Eye Peninsula better known locally as the Parish of Point, juts out into the Minch from a point some 3 miles east of Stornoway where it is joined to Lewis by an extraordinarily narrow isthmus, which carries a road and has had to be strengthened with concrete against the south east gales which were threatening to make Eye an island, from Stornoway, this road crosses another intervening semi peninsula past the villages of Sandwick and Melbost and the airport. Eye or Ui in the Gaelic, is one of the most highly populated parts of Lewis, and several villages are passed before reaching the important lighthouse at Tiumpan Head, where the Prince of Wales, then aged eight, inaugurated the new foghorn during a royal tour of the Western Isles in 1956.

The fishing and crofting community of Eye cling to their individuality, and it is said that the Gaelic spoken there differs from that on the rest of Lewis.

The most notable historical feature of the peninsula is on the shore of Broad Bay on the west side and at the north east end of Braighe Sands: the ruins of the Ui Chapel and a cemetery which is the burial ground of the MacLeod Chiefs of Lewis.

At the Reformation there were two priories in the Western Isles, Ui and Rodil in Harris, which were among the twenty eight monasteries of the Canons Regular of St Augustine who established themselves at Scone in lll4 under Alexander I.

The Chapel of Ui is thought to have been founded by one of the Macleod Chiefs, dedicated to St Catan, and was associated with Inchaffray Abbey, whence came its first Prior.
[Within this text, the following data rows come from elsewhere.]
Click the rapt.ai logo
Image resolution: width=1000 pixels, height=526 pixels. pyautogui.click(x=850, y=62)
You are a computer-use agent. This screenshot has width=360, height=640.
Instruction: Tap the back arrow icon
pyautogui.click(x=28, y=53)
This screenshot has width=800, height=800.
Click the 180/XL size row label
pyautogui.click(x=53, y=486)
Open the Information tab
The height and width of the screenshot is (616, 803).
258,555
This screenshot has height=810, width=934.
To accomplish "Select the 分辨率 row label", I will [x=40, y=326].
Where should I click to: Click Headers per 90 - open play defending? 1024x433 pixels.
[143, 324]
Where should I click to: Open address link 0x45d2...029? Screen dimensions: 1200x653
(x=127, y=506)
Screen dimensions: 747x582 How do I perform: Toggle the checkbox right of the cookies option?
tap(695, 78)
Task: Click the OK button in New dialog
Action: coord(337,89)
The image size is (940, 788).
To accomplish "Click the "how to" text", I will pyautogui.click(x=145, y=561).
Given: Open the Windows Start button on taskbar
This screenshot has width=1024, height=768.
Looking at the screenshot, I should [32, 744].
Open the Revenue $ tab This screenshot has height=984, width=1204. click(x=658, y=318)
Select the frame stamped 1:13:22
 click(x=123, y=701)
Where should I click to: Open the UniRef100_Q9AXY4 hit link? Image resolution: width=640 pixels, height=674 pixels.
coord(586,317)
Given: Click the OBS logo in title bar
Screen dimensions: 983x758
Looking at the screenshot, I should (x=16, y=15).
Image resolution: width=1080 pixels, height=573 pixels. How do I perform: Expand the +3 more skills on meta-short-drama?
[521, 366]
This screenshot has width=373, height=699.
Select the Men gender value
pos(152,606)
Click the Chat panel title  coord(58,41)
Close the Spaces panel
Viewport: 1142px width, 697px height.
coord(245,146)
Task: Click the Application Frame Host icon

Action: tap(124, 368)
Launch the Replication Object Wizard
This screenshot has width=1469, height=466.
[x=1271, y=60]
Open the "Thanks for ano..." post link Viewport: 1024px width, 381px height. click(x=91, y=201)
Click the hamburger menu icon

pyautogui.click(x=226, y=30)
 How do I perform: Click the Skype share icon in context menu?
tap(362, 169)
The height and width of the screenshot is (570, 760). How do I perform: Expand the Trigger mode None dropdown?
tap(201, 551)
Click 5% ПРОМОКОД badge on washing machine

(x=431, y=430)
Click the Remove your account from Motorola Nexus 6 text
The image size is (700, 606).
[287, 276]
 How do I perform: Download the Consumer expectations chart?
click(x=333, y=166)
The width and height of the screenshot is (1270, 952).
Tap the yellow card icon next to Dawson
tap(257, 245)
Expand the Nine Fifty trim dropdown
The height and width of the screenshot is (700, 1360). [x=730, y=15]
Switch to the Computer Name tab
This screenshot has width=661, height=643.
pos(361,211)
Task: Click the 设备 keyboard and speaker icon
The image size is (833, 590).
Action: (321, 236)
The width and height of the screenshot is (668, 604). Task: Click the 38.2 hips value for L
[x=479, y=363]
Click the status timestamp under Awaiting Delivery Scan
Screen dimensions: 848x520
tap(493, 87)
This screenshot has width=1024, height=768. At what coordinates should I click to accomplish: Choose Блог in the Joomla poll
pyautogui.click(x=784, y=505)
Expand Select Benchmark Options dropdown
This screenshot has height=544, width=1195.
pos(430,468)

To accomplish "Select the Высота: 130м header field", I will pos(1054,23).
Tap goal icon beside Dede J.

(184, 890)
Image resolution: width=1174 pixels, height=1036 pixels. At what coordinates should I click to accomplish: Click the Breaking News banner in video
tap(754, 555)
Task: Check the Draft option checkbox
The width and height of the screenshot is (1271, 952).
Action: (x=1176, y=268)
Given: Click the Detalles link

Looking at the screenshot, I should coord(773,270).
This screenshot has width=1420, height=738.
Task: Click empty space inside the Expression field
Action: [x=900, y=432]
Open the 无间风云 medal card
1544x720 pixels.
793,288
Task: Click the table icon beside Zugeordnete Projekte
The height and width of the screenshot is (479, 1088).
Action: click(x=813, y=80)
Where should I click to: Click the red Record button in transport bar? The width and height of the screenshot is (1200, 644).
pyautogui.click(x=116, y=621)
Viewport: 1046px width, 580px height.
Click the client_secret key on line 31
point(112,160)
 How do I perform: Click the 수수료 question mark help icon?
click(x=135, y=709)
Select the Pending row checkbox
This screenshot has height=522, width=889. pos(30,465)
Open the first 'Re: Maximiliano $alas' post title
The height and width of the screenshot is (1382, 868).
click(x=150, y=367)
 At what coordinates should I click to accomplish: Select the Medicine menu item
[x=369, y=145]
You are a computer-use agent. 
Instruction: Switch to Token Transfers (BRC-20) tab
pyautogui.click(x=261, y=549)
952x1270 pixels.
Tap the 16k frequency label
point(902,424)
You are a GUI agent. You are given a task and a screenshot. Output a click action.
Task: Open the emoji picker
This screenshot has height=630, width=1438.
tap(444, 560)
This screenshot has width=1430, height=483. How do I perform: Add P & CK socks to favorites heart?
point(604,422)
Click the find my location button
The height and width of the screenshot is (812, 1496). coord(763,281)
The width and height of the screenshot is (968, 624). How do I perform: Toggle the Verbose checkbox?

This roofless ruin shows several periods of rebuilding, and it is not possible to date its obviously very early foundation, but there is a beautiful Celtic stone on the north side commemorating Margaret Macleod, mother of John MacFingone, the last Abbot of Iona.

On the south side is the effigy of Roderick Macleod, 7th Chief of Lewis, who is said to have cut a considerable figure in the reign of James ll (1437 60).

There is also the grave of William, Earl of Seaforth, who died in 1740, a marble tablet in memory of Colonel Colin Mackenzie, first Surveyor General of India, and the grave of a lieutenant who fought with Nelson at Trafalgar.

The last service in the Chapel was in 1828, and the last person buried there, about 1900, was Margaret Macleod of Bayble, who was well over 100 years old.